TASK PROMPT :: Set down a true copy of the data, with all pictures left out.

INPUT DATA ::

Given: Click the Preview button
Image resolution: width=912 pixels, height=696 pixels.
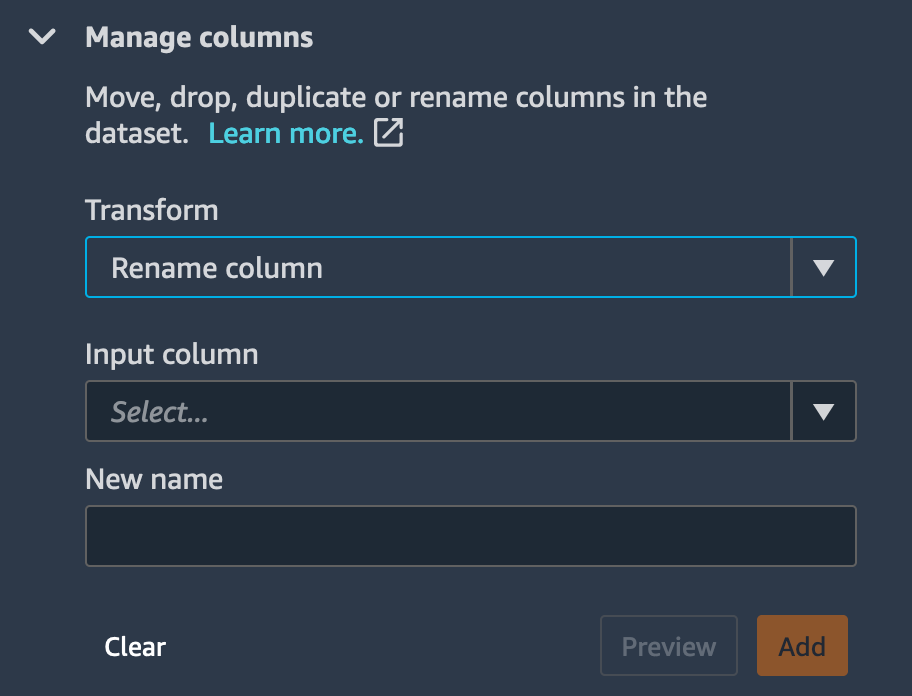Looking at the screenshot, I should 669,645.
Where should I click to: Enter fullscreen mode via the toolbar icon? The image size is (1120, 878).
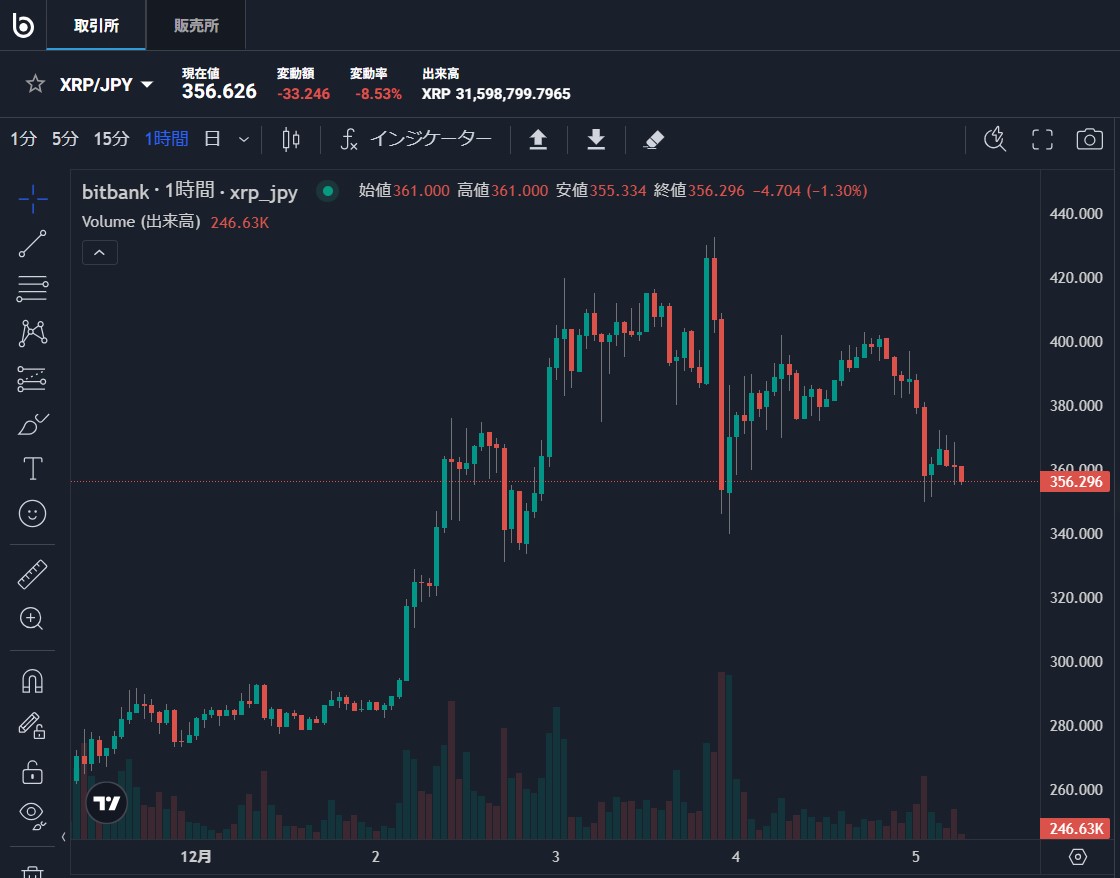click(x=1042, y=139)

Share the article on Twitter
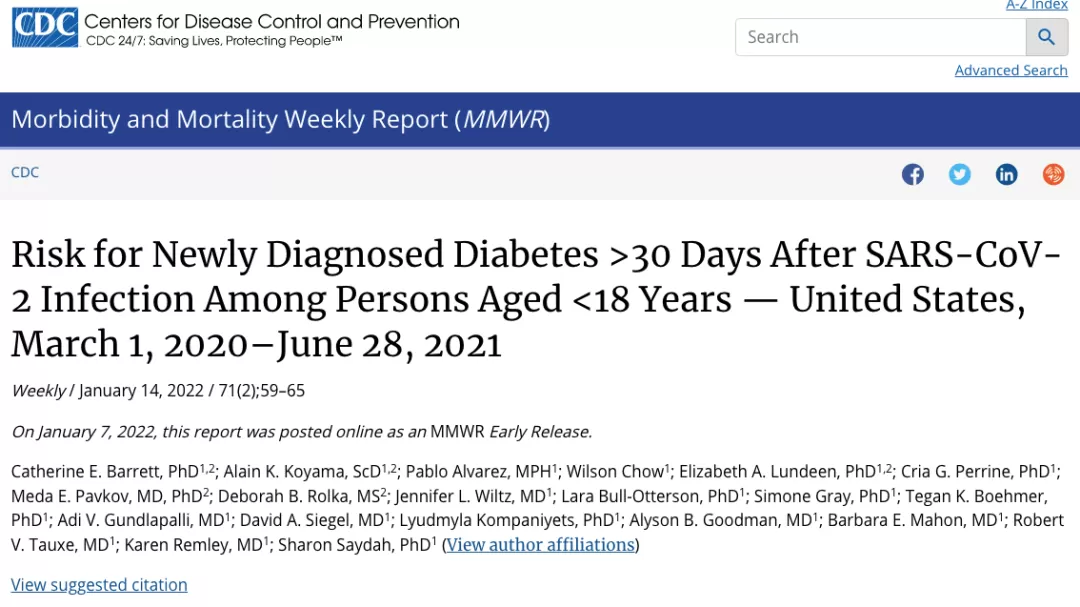click(x=959, y=174)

ANSWER FOR THE TASK ::
Given: Click the Preview button
Image resolution: width=912 pixels, height=696 pixels.
Looking at the screenshot, I should 669,645.
Where should I click to: Enter fullscreen mode via the toolbar icon? The image size is (1120, 878).
click(x=1042, y=139)

Share the article on Twitter
click(x=959, y=174)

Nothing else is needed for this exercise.